Первая луна весны, день тринадцатый. Сегодня я узнал ее имя. Было так... пришел вечером с ужином, позвал, и понял вдруг что до сих пор она для меня остается незнакомкой. Тогда я сказал: - Меня зовут Хэйтелл. А ты? Чуть помедлила, прежде чем ответить. - Ариэн. - Ариэн? - я посмотрел - это означало "солнце". - Ариэн. -она осторожно коснулась моей руки и я ощутил... Солнечно. Внутри стало солнечно. Так бывает, когда после бессонной ночи, проведенной за работой в мрачной комнате, выходишь вдруг во двор, - и с разбегу ныряешь в сияющее утро, и свежий воздух едва не сбивает с ног... Или, когда во время сбора трав, целый день бродя по лесу купаешься в тепле и свете, весь отдаешься запахам и звукам, будто пропитываясь лучами солнца . После такого я вечерами будто пьяный - и, вынужденный вновь запереться в каменных стенах, долго еще тоскую о лесной воле. Так вот, когда эльфийка дотронулась до меня, все самое доброе и теплое, что я пережил, словно вновь возвратилось ко мне. И стало понятно: солнце я все эти годы носил в себе, даже в самые тяжелые и горькие дни, а еще я почувствовал... Нет. Продолжать бессмысленно, я все равно не смогу этого описать. - Солнце, - сказал я ей на всеобщем. - Ариэн - солнце. Солнышко... Она улыбнулась, чуть склонив голову к правому плечу. - Что значит "Хэйтелл"? Я поискал перевод на синдарин, но этого слова почему-то не было. Или я пропустил... - Хэйтелл - чайка. - попытался пояснить. - Птица такая. Птица. - И изобразил руками взмахи крыльев. - Птица. - повторила Солнышко. - Айвэ. Айвэ, - и, взяв перо, набросала на бумаге летящий силуэт. Я проверил в словаре. Да. На ее языке "айвэ" значит "птица". Ну вот. Пишу сейчас эти строки и не могу не улыбаться: теперь у меня есть еще одно имя, и маленькое солнышко в доме. Как странно... Впервые за два года, что я провел в Цитадели, мне легко и спокойно думается об этих комнатах "дом".

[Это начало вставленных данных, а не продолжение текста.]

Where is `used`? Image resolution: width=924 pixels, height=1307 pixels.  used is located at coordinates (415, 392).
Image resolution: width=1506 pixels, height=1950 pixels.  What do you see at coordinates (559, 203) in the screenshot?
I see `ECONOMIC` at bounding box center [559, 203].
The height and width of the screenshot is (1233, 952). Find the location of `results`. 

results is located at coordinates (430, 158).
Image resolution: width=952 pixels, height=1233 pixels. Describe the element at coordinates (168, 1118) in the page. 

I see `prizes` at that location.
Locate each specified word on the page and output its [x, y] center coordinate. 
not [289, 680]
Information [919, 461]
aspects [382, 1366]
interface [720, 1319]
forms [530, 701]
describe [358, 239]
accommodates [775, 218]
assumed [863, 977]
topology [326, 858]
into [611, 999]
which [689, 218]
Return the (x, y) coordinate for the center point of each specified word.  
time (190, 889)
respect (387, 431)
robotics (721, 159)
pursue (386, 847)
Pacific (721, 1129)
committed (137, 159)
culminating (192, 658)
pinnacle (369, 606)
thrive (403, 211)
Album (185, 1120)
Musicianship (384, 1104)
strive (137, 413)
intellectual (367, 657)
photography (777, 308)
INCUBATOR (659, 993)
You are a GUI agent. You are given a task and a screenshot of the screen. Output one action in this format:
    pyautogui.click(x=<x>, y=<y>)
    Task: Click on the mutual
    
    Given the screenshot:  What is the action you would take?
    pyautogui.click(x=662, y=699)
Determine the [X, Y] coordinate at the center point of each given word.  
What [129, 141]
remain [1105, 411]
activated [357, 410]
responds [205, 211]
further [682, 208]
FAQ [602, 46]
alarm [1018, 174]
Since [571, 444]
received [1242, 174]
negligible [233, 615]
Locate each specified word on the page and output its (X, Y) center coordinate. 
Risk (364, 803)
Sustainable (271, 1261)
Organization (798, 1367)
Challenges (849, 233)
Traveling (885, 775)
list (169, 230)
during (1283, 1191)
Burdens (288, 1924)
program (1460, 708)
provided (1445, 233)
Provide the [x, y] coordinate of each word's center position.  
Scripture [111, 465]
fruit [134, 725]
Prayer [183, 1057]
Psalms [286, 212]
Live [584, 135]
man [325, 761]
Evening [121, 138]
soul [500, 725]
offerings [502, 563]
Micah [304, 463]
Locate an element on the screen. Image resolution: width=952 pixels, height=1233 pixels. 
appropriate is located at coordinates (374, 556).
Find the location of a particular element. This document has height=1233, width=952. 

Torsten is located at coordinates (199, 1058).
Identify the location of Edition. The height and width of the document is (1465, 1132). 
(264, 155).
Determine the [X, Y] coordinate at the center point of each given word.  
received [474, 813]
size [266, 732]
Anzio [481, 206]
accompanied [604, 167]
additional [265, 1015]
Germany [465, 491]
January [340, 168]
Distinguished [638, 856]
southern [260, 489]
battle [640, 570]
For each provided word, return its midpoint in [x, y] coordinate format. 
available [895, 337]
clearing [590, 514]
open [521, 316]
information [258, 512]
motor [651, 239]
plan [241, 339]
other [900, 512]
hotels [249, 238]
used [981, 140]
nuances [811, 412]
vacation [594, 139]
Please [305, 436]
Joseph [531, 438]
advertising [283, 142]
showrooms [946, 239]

Первая луна весны, день двадцать пятый. Работаю на износ. Скоро придет пора весеннего сбора трав. Дел много - впрочем, весной всегда так. Весна - беспокойное время. Вчера один из пленных - нолдо, пытался бежать. Покалечил троих стражей, прежде чем его водворили обратно в камеру. Я позаботился и об охране, и о пленнике. Уважаю мужество нолдор. Они достойные противники. Говоря честно, я все чаще жалею о том, что мы враги. Только тссс... об этих мыслях не знает никто, ни одна душа в целом свете. Солнышко, бедняжка, целые дни прячется, боится каждого шороха. А по ночам не спит, смотрит на звезды. Ей очень не хватает свободы, я понимаю, но что же делать - мы оба обязаны быть осторожными. Ведь если Солнышко обнаружат, убьют и ее и меня. Или что похуже... Не то, чтобы я за себя особо волновался, но вот Солнышко думает иначе. На днях говорит "Ты плохо спишь? Почему?" А я, вообщем то, сплю хорошо... У камина. Вот только мало: по ночам учу язык. И продвигаюсь не так уж плохо - полтора-два десятка новых слов в день! Сам не понимаю, как это все так быстро запоминается. Удивительно. Солнышку я сказал, что сплю хорошо, но она не поверила. И велела теперь на ночь оставаться в той же комнате, что и она. Я, конечно же, не протестовал. Так у нас и повелось отныне - она по вечерам велит "Ложись!", я и укладываюсь на полу, у кровати. Одежду туда перенес и несколько скатертей, Солнышко одну подушку мне отдала - получилось не так уж плохо... и ей спокойнее и я высыпаюсь. Вот только жаль, что ей все дни приходится проводить свернувшись в клубок под одеялами. Она ведь только на мой голос откликается, - а так можно подумать, что в комнате нет никого. Но, даже когда я рядом, от малейшего шума дрожит - ей все чудится, что кто-то чужой вошел. Надо придумать что-нибудь, чтоб не так боялась. Я подумаю.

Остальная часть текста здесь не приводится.